Penemuan Langka di Jantung Wilayah Iceni
Carnyx, salah satu dari tiga yang ditemukan di Inggris dan salah satu contoh terlengkap di Eropa, ditemukan bersama artefak militer lainnya: lima kepala perisai dan kepala babi hutan perunggu, kemungkinan besar merupakan standar suku. Situs ini berada tepat di dalam wilayah bersejarah Iceni, suku yang dipimpin oleh Boudica dalam pemberontakannya yang terkenal melawan pendudukan Romawi.
Mengapa ini penting: Pemberontakan Iceni adalah pemberontakan besar yang hampir mengusir Romawi dari Inggris. Penemuan instrumen militer berkualitas tinggi di wilayah mereka menggarisbawahi kecanggihan dan kekuatan kelompok Celtic ini.
Menghubungkan Terompet dengan Perang Boudica
Meskipun hubungan langsung dengan Boudica sendiri tidak dapat dibuktikan secara pasti, usia sang terompet selaras dengan periode kepemimpinannya. Carnyx bisa menjadi senjata psikologis yang menakutkan di medan perang, digunakan untuk mengumpulkan pasukan dan mengintimidasi musuh.
“Saya telah melakukan arkeologi selama lebih dari 40 tahun, dan saya belum pernah melihat hal seperti ini,” kata Mark Hinman, CEO Pre-Construct Archaeology. Pernyataannya menekankan sifat penemuan yang belum pernah terjadi sebelumnya.

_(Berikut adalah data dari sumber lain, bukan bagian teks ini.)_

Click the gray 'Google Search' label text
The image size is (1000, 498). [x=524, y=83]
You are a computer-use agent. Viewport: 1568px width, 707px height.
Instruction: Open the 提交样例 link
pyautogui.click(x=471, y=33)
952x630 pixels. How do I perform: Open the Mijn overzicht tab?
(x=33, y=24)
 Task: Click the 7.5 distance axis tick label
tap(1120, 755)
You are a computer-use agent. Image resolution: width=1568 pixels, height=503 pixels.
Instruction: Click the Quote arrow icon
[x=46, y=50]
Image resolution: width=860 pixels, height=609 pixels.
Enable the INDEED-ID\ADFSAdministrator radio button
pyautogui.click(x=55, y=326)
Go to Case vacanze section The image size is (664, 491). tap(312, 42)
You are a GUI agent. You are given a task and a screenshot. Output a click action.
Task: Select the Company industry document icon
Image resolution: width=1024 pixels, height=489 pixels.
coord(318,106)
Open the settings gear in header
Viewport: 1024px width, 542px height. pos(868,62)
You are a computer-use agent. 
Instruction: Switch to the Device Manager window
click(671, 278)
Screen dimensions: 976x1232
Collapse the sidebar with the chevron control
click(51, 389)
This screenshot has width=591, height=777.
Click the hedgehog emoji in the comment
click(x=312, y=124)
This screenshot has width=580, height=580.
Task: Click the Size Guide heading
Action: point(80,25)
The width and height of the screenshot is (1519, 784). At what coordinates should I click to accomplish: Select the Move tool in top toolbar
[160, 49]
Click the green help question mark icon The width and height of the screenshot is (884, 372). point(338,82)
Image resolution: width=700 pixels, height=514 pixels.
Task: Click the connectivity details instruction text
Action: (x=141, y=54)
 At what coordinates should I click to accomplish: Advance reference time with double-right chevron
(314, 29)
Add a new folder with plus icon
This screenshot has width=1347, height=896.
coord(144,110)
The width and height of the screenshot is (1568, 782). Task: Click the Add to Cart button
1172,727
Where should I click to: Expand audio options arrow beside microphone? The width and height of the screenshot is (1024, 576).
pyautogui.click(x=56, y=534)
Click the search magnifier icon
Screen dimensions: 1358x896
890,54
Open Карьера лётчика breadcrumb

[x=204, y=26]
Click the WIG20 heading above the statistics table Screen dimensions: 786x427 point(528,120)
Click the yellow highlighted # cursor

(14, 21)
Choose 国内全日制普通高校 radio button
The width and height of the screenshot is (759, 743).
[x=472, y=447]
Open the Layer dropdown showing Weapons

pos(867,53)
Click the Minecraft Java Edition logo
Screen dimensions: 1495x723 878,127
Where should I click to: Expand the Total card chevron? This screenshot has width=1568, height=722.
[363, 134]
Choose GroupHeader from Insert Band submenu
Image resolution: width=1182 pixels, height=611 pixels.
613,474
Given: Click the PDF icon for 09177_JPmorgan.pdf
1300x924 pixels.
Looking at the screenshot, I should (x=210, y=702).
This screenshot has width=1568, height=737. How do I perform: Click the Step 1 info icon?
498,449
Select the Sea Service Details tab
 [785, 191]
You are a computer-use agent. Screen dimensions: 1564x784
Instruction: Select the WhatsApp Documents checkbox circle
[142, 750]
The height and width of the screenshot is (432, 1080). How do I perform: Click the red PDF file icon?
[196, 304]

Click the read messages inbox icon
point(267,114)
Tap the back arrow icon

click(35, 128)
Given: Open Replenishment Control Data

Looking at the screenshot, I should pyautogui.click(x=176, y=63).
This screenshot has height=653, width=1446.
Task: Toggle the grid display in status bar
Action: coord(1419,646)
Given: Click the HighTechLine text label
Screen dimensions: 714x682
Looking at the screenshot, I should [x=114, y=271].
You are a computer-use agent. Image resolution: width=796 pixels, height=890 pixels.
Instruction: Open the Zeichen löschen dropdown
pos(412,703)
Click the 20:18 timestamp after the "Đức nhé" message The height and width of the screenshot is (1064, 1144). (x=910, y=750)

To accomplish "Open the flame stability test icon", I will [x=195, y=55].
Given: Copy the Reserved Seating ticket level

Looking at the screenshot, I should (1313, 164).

Yang masih menjadi pertanyaan adalah apakah artefak-artefak tersebut dikuburkan sebagai bagian dari tempat penyimpanan ritual, gudang peralatan militer yang hilang, atau disembunyikan untuk mengantisipasi konflik lebih lanjut.
Implikasi untuk Memahami Perang Celtic
Carnyx dan temuan terkait memberikan wawasan berharga mengenai praktik militer Iceni dan kelompok Celtic lainnya yang menolak ekspansi Romawi. Kualitas benda-benda ini menunjukkan bahwa benda-benda tersebut milik prajurit atau pemimpin berpangkat tinggi.
Penemuan ini memperkuat gagasan bahwa peperangan Celtic bukan sekedar bentrokan kacau antara orang-orang barbar, namun merupakan sistem perlawanan yang terstruktur, simbolis, dan berteknologi maju. Temuan ini menggarisbawahi betapa pentingnya penemuan arkeologi untuk memahami masa lalu.
Artefak tersebut sekarang akan menjalani studi lebih lanjut untuk mengungkap lebih banyak tentang asal usul dan tujuannya, memberikan gambaran yang lebih jelas tentang kehidupan dan peperangan di Inggris Romawi.